What got you into comedy?
I always wanted to be a performer of some kind. I tried to be a Rock star (seriously!) and an actor, but I got frustrated that I had to rely on others, especially when they weren’t pulling their weight. I am very driven and Stand-Up seemed ideal for me because I could do all the work by myself, independently. I could go in whatever direction I wanted. It’s a higher risk of failing, but a higher reward. Plus people always thought that I was funny and weird – and I thought I could channel this into stand-up (eventually I did, but it took a lot of trial and error to get the balance right).

I decided to give comedy a go and booked in my first gig in. Funnily enough, my first ever gig was at a Vegetarian Café in Canterbury (which is weird, because I went on to create a chain of vegan comedy nights. Life is weird). The first gig wasn’t terrible, but I would hate to think about it now!  I got a few laughs, but my big closer got absolutely NOTHING. I panicked. So instead I swore profusely at 12 year old boy, saying every bad word. That is how I ended my first gig.

After this, I gigged for a while and I ended up doing my Master’s Degree in Stand-up Comedy at the University of Kent. This helped me shape and hone my persona and become a really engaging comedian.

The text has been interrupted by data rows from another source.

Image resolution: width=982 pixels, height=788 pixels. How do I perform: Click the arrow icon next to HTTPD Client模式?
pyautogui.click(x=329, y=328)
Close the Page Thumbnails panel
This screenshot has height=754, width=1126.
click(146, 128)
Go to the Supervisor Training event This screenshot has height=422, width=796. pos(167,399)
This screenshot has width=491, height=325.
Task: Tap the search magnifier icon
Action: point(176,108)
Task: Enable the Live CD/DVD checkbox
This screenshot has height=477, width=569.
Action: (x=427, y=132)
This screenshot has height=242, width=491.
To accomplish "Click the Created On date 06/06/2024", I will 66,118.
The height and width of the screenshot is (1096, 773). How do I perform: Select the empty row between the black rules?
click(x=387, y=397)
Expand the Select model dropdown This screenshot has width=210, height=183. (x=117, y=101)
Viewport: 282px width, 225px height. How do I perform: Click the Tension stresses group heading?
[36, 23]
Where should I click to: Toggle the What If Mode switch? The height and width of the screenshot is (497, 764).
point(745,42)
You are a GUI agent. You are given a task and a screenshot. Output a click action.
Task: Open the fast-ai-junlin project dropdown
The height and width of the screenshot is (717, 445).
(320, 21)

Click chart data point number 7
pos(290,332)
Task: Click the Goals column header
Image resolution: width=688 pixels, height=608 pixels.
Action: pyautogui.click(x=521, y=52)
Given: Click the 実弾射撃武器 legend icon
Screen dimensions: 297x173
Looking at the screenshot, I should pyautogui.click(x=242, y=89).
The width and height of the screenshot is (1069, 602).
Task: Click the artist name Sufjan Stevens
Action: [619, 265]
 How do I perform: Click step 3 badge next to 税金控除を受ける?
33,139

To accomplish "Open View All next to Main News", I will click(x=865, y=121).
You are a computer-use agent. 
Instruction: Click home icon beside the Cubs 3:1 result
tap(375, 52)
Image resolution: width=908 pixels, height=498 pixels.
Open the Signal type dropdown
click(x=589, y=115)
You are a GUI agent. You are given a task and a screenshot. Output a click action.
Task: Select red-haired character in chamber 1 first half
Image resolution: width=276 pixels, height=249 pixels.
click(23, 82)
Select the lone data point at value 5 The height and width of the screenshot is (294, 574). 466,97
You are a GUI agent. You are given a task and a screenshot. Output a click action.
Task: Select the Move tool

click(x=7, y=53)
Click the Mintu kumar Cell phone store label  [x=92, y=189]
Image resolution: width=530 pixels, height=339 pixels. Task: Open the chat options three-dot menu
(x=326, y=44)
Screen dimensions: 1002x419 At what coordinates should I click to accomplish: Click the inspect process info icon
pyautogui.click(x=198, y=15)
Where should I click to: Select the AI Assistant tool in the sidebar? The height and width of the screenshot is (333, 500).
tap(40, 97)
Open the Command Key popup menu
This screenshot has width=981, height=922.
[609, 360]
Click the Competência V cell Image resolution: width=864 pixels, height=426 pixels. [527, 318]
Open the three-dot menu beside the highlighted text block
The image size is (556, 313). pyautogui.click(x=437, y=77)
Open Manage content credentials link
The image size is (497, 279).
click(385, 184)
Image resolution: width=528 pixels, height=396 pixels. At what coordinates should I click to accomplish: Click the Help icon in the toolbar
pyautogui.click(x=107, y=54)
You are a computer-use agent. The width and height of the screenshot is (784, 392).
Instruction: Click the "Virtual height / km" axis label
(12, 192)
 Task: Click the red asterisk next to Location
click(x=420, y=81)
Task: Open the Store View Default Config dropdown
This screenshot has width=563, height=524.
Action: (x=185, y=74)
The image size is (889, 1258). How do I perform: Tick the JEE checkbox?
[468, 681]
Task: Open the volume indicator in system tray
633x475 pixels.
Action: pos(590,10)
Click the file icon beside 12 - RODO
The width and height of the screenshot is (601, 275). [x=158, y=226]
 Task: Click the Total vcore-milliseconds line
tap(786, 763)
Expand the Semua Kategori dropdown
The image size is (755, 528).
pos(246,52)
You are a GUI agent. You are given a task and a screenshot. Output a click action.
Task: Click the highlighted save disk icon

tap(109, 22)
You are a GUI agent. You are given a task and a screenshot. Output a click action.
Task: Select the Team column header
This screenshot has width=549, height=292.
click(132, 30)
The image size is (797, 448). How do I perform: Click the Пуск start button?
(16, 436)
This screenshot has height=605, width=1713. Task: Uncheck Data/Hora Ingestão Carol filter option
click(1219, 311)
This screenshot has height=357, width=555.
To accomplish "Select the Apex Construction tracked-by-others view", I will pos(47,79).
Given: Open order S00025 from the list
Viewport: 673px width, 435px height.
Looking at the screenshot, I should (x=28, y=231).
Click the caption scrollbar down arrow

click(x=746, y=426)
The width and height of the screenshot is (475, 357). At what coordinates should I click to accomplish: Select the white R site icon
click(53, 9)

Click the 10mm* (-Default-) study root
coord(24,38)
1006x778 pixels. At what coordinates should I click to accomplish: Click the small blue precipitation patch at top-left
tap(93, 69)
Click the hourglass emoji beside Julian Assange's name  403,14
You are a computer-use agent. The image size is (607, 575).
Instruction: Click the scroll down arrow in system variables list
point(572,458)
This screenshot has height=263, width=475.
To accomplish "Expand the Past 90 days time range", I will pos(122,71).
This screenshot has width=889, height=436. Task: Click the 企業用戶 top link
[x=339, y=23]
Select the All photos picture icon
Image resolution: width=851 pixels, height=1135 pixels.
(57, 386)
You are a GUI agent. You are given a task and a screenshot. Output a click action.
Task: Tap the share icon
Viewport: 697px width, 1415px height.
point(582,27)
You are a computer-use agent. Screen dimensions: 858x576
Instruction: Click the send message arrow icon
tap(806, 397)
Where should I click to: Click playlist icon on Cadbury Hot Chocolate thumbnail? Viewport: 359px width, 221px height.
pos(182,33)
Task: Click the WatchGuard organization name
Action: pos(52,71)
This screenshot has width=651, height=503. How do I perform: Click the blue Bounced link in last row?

Tell us more about your show, Here Comes Your Man.
Here Comes Your Man is my debut hour and it’s all about paramours, romance and the events of the last year of my love-life. I talk about my relationship with relationships and my failings in love. It’s a narrative show where I talk about how weird and romantically intense I am, and how that impacts me.  As well as this, I also open up to talk about the need for men to discuss their feelings more.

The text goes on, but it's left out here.